Tanggapan Wamenkes Soal Kasus Warga Baduy Ditolak RS: Wajib Berikan Layanan
HAIJAKARTA.ID – Kasus penolakan pasien dari kalangan masyarakat adat kembali menjadi sorotan publik.
Kali ini, perhatian tertuju pada peristiwa warga suku Baduy tak punya NIK yang ditolak rumah sakit saat membutuhkan perawatan medis.
Menanggapi hal tersebut, Wakil Menteri Kesehatan Dante Saksono Harbuwono menegaskan bahwa rumah sakit tidak diperbolehkan menolak pasien dengan alasan administrasi, termasuk ketiadaan Nomor Induk Kependudukan (NIK).

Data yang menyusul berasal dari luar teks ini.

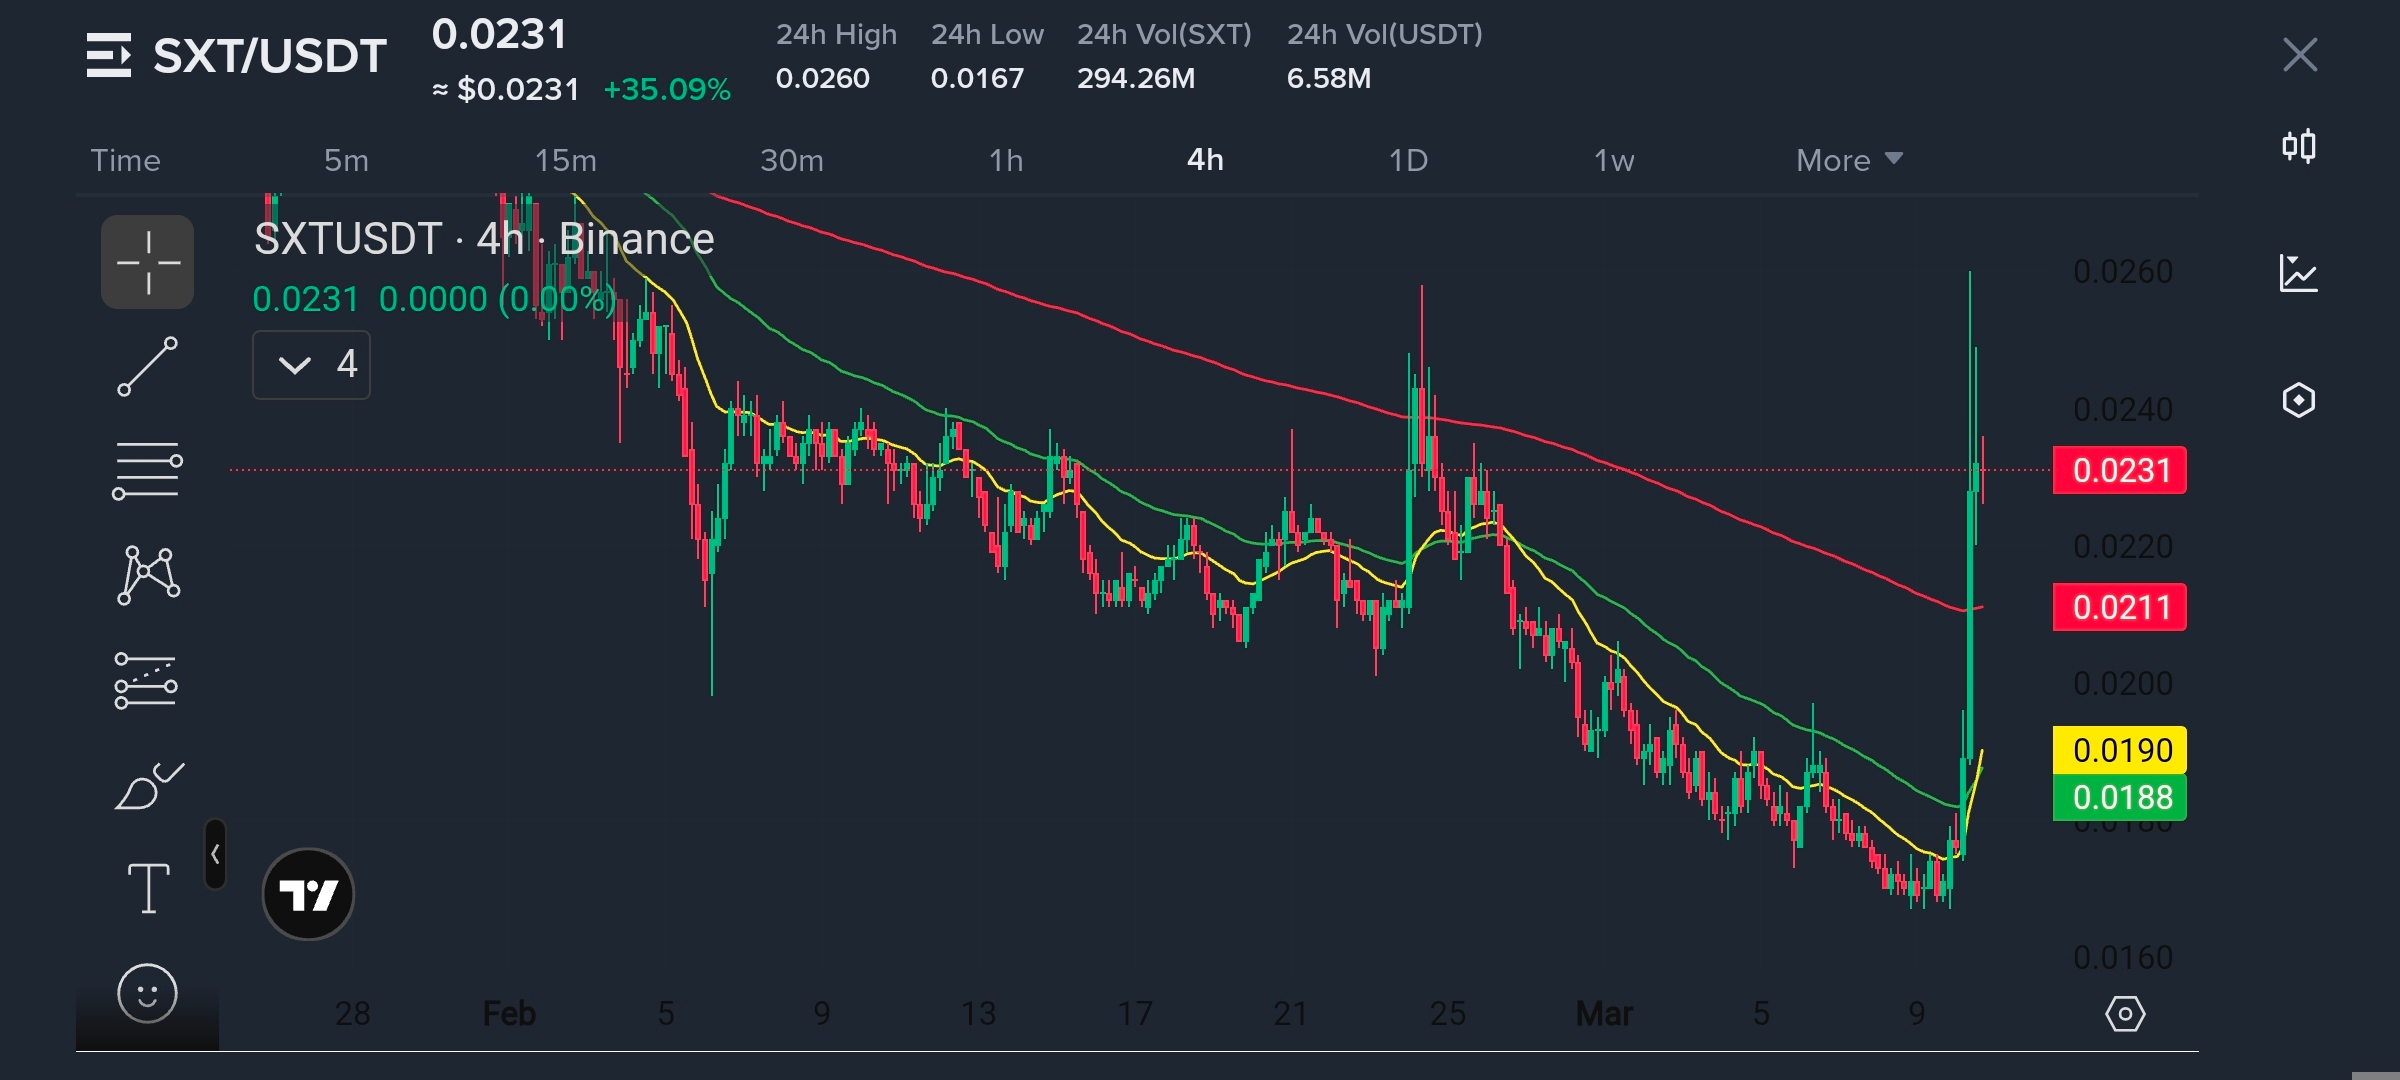Select the crosshair cursor tool

pyautogui.click(x=148, y=262)

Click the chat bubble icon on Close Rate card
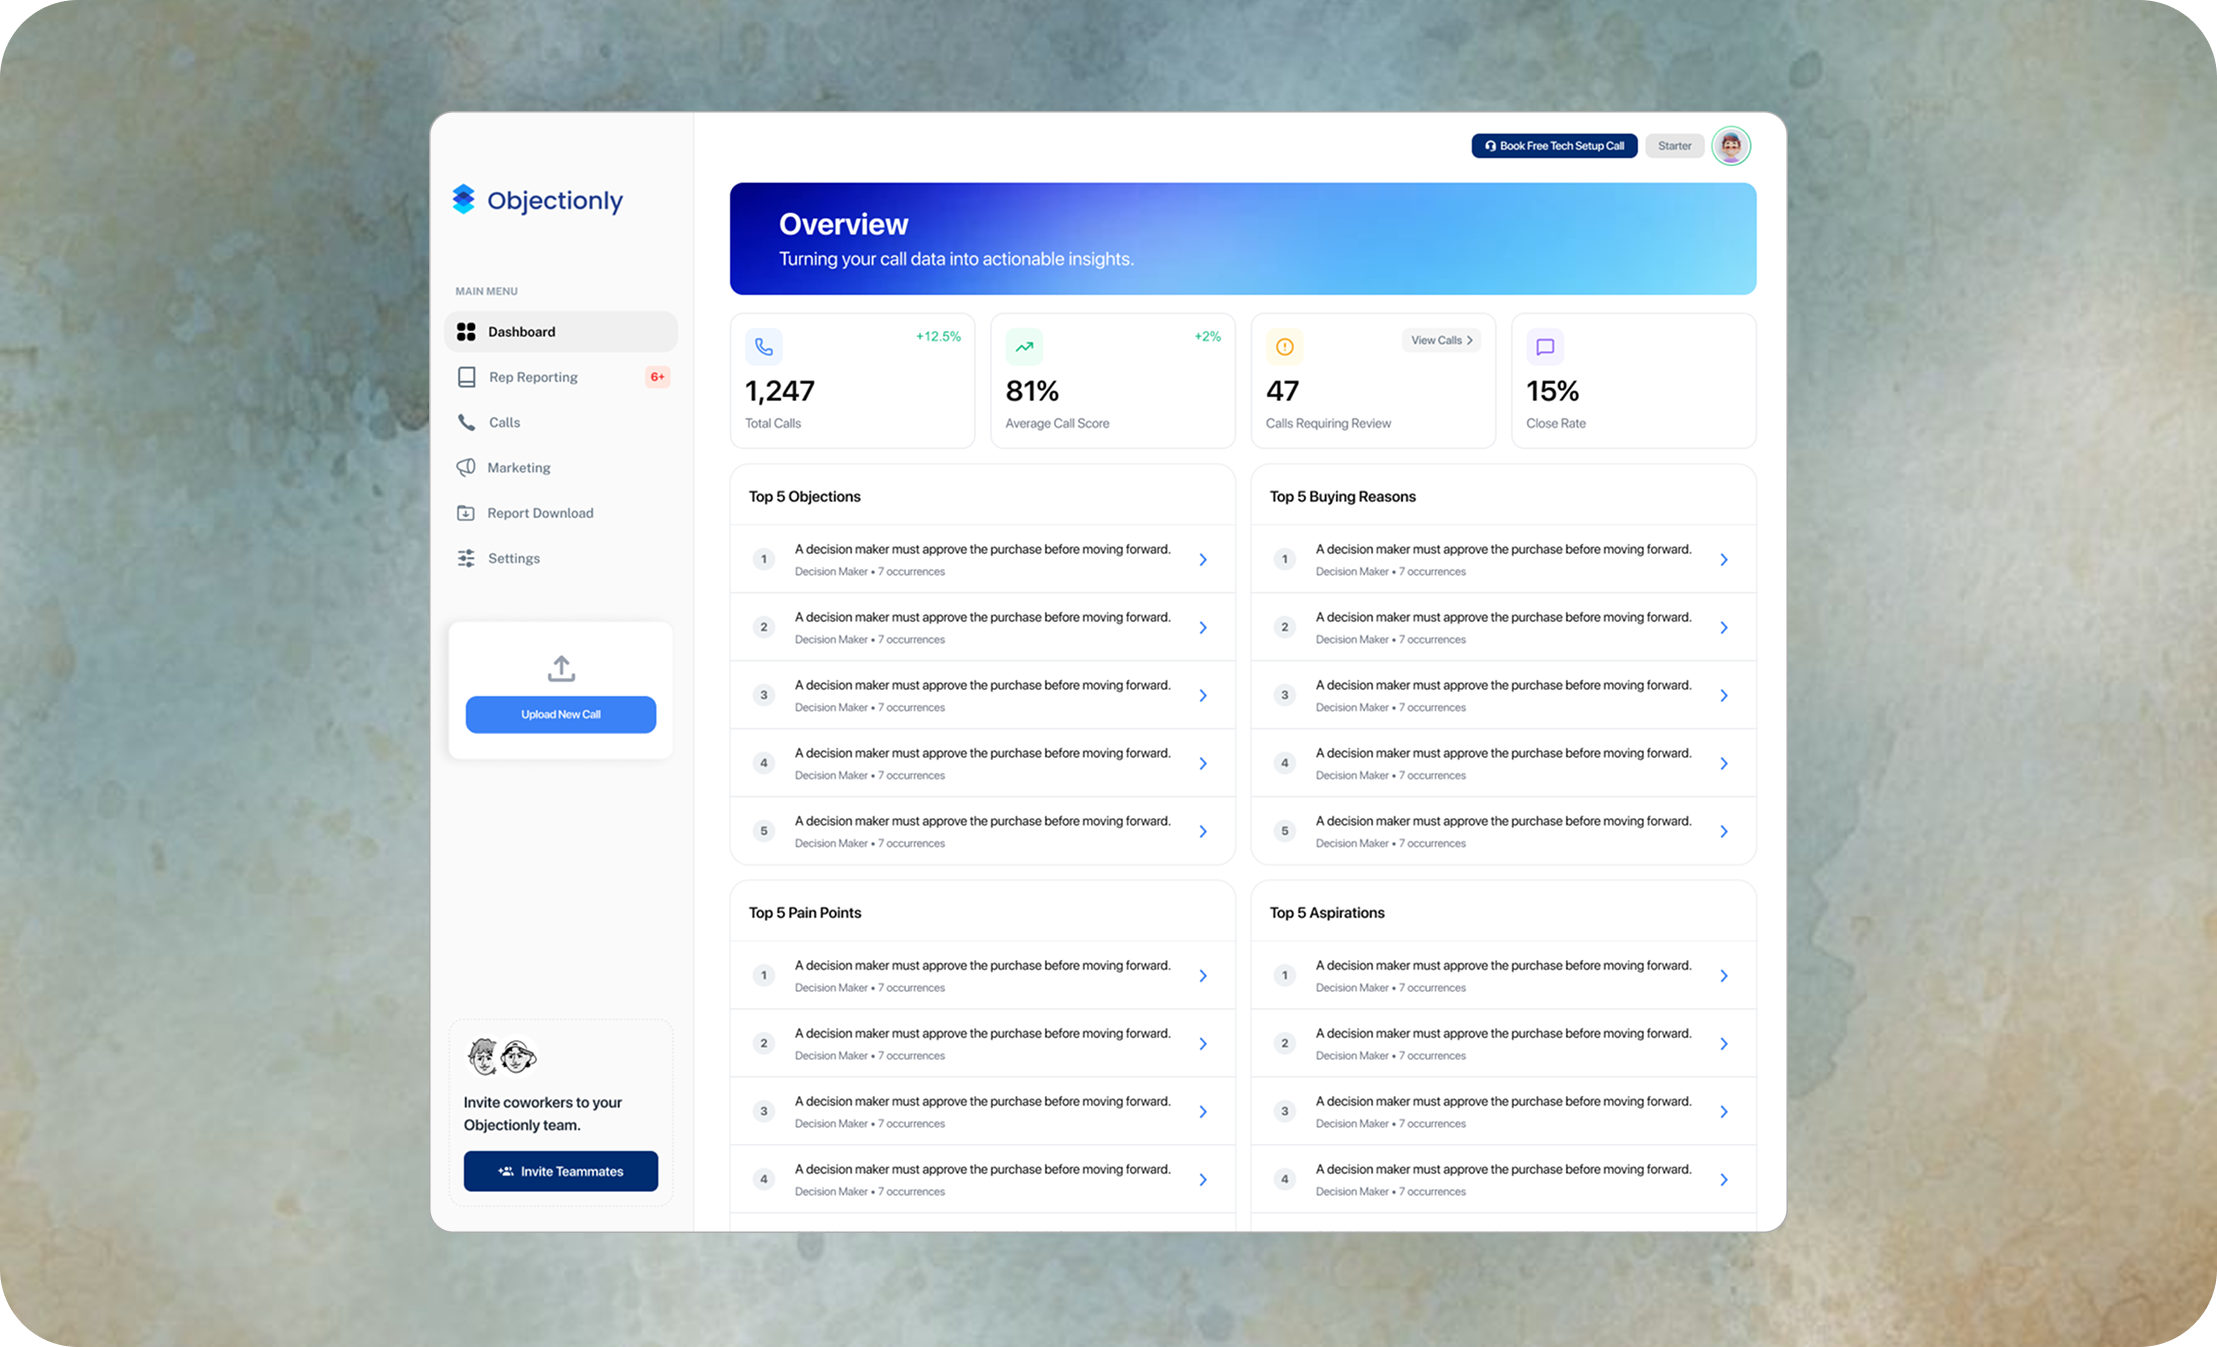click(1545, 347)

Tanggapan Wamenkes Soal Kasus Warga Baduy Ditolak RS
Dante menekankan bahwa pelayanan kesehatan merupakan hak dasar setiap warga negara.
“Dengan atau tanpa NIK, apalagi dalam kondisi darurat, rumah sakit tetap wajib memberikan layanan. Itu sudah menjadi hak dasar bagi semua warga,” ujar Dante saat meninjau kegiatan pemeriksaan kesehatan gratis di Panti Sosial Tresna Werdha Budi Mulia 3, Gandaria, Jakarta Selatan, Kamis (6/11/2025).
Ia menambahkan bahwa Kementerian Kesehatan akan menelusuri kasus tersebut dan bekerja sama dengan Dinas Kesehatan setempat.
Tujuannya, memastikan seluruh prosedur penanganan darurat berjalan sesuai dengan standar nasional.
“Kalau memang benar terjadi penolakan, tentu akan kami evaluasi. Keselamatan pasien harus diutamakan dibanding urusan administrasi,” tegasnya.
Terkait usulan penerbitan kartu kesehatan khusus bagi masyarakat adat seperti suku Baduy tak punya NIK, Dante menilai hal tersebut belum perlu dilakukan.
Menurutnya, sistem kesehatan yang ada sudah cukup untuk memastikan layanan bagi semua warga, termasuk mereka yang belum tercatat dalam sistem kependudukan.
“Di wilayah Baduy sendiri ada puskesmas. Kalau mereka perlu dirujuk ke rumah sakit, prosesnya tetap bisa dilakukan meskipun tanpa NIK,” jelas Dante.
Ia menegaskan bahwa prinsip utama dalam layanan kesehatan adalah akses universal dan kemanusiaan, bukan administratif semata.
Setiap fasilitas kesehatan, baik pemerintah maupun swasta, terikat oleh regulasi yang mengatur larangan penolakan pasien dalam kondisi gawat darurat.
Kementerian Kesehatan kini tengah menghimpun informasi dari pihak rumah sakit dan pemerintah daerah untuk memastikan kejadian ini ditangani sesuai aturan.
Dante berharap peristiwa penolakan terhadap suku Baduy tak punya NIK bisa menjadi bahan evaluasi nasional agar seluruh fasilitas kesehatan lebih peka terhadap kelompok rentan.
“Kami ingin memastikan kejadian seperti ini tidak terulang. Semua fasilitas kesehatan harus memberikan pelayanan yang adil, terutama bagi masyarakat adat dan kelompok marjinal,” ungkapnya.
Kronologi Warga Baduy Ditolak Rumah Sakit
Kasus ini bermula ketika seorang warga suku Baduy tak punya NIK menjadi korban pembegalan di kawasan Cempaka Putih, Jakarta Pusat.
Ia menderita luka bacok di tangan kiri saat berjualan madu. Saat korban mendatangi rumah sakit terdekat untuk meminta pertolongan, pihak rumah sakit menolak dengan alasan korban tidak memiliki KTP.
Peristiwa tersebut kemudian viral di media sosial dan menimbulkan reaksi publik.
Banyak pihak mengecam tindakan rumah sakit yang dianggap tidak berperikemanusiaan.
Setelah itu, Kementerian Kesehatan langsung turun tangan untuk menindaklanjuti kasus ini.